Além dos riscos presentes, fica um terrível passivo para o futuro. O oposto do conceito de desenvolvimento sustentado – aquele capaz de atender às necessidades básicas da população presente, sem prejudicar esse mesmo atendimento para as gerações que virão. Uma das razões para tamanha irresponsabilidade é a origem militar dos programas nucleares, apesar da atual ênfase na geração de energia. Mesmo a retomada de Angra III é vista pelo governo como necessária não apenas para aproveitar os equipamentos já comprados como também para dar economia de escala ao ciclo de produção de combustível nuclear, implantado por Geisel. Faz sentido, pois o Brasil tem grandes reservas de urânio. Mas não seria melhor deixar isso tudo para quando a tecnologia for mais segura?

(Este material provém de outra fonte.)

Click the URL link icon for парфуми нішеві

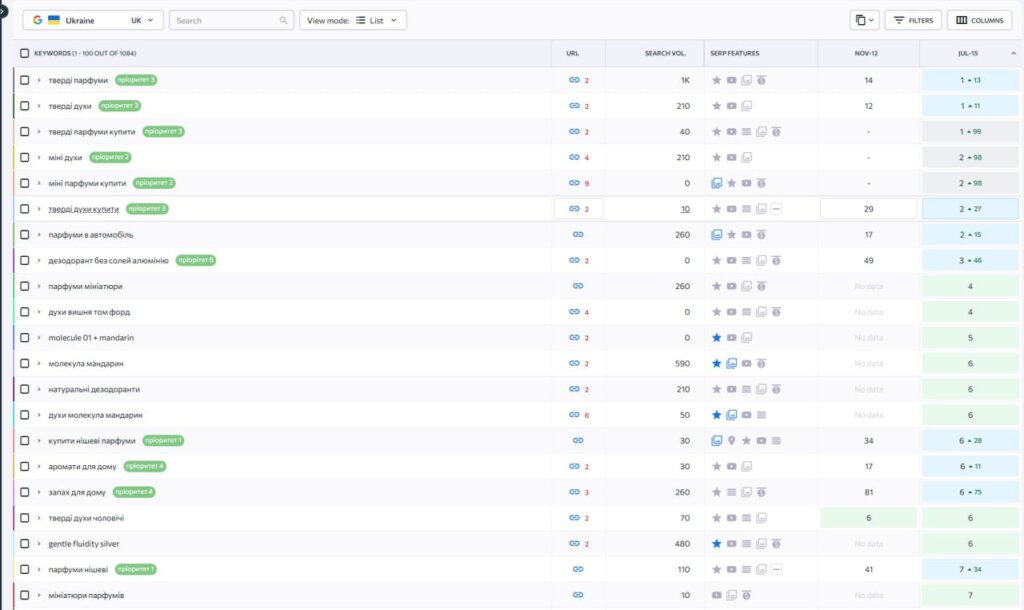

Em país nenhum os militares perguntaram se o povo era a favor da energia nuclear. Nunca houve no Brasil um referendo popular a respeito. Em Angra, apenas agora ocorrem audiências públicas. A Sociedade Angrense de Proteção Ecológica até tentou, sem sucesso, criar um fórum de acompanhamento. O povo local parece conformado em apoiar a terceira usina por criar empregos. A prefeitura aproveitou para exigir da Eletronuclear o resgate do que chama de “passivo social”, como o saneamento da baía de Angra e a adoção dos parques ecológicos Bocaina e Tamoios.

O governo Lula tem a oportunidade de mudar tudo isso e levar a sério o grupo de trabalho por ele próprio criado, não deixando que a CNEN torpedeie de novo as propostas. Há tênue esperança de que o governo adote uma postura diferente dos antecessores. O primeiro passo é ampliar e dar transparência às discussões.

Tragicamente importantes
O caso de Goiânia decorreu da fragmentação de uma fonte de 19 gramas de material radioativo encontrada por sucateiros num aparelho de radiografia de um hospital demolido. Muita gente briga até hoje para reparar danos físicos, materiais e emocionais. Em Chernobyl, as nuvens oriundas do derretimento do reator contaminaram uma área de 200 mil quilômetros quadrados. Além das dezenas de mortes imediatas, 600 mil pessoas foram atingidas pela radiações – 10% delas acima dos níveis de tolerância. Os acidentes revelaram o que a indústria sempre escondeu. Muitos vazamentos de radiação foram encobertos anos a fio.